### Task
Produce the records below again, word for word, but stop after the line that contains "Collapse the Phasen".

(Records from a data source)
========================================
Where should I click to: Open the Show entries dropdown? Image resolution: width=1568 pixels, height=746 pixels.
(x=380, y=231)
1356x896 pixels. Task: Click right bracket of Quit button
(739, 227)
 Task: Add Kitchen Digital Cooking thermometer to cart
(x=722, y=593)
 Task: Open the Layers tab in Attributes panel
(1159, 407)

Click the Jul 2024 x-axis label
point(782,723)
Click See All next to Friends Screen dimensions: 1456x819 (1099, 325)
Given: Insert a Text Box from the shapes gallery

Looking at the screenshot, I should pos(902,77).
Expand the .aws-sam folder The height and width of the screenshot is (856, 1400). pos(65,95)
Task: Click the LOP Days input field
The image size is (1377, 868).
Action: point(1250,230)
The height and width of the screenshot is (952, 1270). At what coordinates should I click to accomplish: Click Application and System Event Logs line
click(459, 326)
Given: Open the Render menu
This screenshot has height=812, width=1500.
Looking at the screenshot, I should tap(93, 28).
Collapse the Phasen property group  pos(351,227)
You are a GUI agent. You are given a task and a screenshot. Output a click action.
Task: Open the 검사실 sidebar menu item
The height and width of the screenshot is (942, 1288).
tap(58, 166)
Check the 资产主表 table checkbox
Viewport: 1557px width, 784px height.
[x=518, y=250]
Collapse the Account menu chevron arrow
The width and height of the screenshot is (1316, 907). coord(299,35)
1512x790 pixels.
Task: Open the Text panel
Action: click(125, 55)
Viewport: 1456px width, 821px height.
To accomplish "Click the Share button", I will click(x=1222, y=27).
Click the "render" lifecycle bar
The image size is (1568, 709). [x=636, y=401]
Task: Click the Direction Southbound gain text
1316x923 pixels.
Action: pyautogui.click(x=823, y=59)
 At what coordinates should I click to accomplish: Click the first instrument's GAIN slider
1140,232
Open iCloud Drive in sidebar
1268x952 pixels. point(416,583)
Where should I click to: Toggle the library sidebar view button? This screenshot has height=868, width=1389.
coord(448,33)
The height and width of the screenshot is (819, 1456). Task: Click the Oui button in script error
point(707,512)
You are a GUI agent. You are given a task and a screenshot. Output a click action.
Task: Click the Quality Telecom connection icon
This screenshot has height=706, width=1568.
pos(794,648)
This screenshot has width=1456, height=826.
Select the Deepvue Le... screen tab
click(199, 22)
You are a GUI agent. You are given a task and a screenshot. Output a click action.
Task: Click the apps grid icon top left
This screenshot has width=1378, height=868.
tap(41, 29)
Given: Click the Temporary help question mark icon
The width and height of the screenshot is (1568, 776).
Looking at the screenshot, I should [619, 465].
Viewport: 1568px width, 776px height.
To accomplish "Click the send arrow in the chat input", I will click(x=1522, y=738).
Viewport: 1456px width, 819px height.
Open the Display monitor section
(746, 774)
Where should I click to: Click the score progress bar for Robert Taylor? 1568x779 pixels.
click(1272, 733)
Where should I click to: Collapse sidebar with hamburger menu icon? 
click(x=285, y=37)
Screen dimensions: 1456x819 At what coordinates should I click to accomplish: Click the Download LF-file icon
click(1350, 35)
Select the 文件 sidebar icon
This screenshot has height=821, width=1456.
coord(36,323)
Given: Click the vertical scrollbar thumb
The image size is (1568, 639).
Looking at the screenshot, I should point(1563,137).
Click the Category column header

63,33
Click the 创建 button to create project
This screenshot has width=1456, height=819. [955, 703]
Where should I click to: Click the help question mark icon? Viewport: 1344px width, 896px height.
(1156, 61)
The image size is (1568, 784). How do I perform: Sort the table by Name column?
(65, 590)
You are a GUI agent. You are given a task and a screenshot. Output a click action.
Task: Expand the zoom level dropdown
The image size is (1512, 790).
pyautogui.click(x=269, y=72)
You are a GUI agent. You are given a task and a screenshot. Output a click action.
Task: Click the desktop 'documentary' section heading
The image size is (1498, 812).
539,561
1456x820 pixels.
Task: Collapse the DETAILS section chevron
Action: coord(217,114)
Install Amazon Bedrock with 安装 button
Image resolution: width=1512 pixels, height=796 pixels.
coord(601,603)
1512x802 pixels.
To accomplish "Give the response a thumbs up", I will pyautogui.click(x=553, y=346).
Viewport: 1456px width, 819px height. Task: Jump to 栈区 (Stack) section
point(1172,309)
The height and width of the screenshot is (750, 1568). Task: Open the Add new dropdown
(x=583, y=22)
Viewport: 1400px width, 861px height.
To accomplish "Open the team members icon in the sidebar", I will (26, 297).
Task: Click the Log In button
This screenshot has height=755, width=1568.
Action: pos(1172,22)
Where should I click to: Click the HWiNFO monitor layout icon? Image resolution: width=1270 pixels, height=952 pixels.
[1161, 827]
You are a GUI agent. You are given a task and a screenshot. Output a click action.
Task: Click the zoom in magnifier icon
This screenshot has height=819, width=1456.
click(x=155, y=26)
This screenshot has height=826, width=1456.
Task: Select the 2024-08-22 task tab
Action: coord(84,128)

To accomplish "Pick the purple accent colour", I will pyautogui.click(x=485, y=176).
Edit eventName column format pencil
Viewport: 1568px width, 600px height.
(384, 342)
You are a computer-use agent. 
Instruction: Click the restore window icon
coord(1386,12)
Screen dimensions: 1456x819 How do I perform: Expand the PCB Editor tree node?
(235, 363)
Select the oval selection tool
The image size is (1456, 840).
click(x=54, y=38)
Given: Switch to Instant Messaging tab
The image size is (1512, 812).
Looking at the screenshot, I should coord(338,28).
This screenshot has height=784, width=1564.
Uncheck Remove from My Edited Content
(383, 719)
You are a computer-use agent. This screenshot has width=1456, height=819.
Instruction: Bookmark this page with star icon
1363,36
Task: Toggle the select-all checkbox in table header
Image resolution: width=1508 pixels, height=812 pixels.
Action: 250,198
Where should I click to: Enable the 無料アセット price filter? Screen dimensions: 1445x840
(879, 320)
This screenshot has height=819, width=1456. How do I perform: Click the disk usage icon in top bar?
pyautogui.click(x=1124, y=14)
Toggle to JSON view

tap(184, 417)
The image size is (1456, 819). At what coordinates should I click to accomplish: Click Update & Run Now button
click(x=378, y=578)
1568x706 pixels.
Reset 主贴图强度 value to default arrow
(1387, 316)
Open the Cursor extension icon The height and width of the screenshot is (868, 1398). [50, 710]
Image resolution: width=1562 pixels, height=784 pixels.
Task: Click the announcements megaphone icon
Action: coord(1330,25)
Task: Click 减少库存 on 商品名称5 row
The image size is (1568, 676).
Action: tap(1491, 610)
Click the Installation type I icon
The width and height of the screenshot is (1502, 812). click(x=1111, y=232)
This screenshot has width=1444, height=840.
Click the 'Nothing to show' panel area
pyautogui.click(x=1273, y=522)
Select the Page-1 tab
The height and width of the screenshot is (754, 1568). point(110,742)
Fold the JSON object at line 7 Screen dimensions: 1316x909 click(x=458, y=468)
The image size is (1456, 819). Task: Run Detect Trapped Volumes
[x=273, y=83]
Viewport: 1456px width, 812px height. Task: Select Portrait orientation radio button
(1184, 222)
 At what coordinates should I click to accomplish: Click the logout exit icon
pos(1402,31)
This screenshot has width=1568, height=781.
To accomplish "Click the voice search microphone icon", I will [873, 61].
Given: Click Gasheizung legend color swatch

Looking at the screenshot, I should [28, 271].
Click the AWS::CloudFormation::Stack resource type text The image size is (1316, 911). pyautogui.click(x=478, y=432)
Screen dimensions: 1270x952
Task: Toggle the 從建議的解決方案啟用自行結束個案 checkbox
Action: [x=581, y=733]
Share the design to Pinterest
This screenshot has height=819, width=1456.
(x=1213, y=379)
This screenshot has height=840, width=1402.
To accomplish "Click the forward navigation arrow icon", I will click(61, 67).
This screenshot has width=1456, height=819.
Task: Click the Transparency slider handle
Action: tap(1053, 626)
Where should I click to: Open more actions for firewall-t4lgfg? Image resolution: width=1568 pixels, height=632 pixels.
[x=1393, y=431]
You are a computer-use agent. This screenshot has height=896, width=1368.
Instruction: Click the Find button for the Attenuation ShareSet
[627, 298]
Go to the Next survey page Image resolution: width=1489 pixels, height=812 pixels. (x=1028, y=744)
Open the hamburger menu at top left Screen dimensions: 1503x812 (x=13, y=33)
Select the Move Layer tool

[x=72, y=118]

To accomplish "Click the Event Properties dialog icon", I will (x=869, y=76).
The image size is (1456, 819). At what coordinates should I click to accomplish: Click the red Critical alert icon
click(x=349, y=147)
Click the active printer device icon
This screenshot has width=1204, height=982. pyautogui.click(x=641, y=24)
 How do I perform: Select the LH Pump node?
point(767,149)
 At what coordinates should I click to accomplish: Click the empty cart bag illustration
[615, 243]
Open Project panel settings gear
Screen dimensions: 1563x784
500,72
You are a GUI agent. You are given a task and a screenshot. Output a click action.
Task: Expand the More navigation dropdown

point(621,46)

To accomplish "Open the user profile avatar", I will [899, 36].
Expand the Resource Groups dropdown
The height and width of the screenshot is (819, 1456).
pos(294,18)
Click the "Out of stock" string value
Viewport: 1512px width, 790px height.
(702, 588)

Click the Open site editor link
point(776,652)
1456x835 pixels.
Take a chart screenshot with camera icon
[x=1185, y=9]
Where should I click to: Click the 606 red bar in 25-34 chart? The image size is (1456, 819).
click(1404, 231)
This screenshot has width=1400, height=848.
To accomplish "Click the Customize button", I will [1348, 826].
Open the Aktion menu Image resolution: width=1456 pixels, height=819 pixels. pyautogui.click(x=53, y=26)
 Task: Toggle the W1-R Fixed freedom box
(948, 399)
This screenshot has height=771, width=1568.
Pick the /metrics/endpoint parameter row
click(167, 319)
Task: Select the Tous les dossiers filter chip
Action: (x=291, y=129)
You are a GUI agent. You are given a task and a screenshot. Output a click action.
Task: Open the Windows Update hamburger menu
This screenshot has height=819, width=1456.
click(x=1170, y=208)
========================================
### Worked solution
Where should I click to: Open the Show entries dropdown? Image resolution: width=1568 pixels, height=746 pixels.
(x=380, y=231)
1356x896 pixels. Task: Click right bracket of Quit button
(739, 227)
 Task: Add Kitchen Digital Cooking thermometer to cart
(x=722, y=593)
 Task: Open the Layers tab in Attributes panel
(1159, 407)

Click the Jul 2024 x-axis label
point(782,723)
Click See All next to Friends Screen dimensions: 1456x819 (1099, 325)
Given: Insert a Text Box from the shapes gallery

Looking at the screenshot, I should pos(902,77).
Expand the .aws-sam folder The height and width of the screenshot is (856, 1400). pos(65,95)
Task: Click the LOP Days input field
The image size is (1377, 868).
Action: point(1250,230)
The height and width of the screenshot is (952, 1270). At what coordinates should I click to accomplish: Click Application and System Event Logs line
click(459, 326)
Given: Open the Render menu
This screenshot has height=812, width=1500.
Looking at the screenshot, I should tap(93, 28).
Collapse the Phasen property group  pos(351,227)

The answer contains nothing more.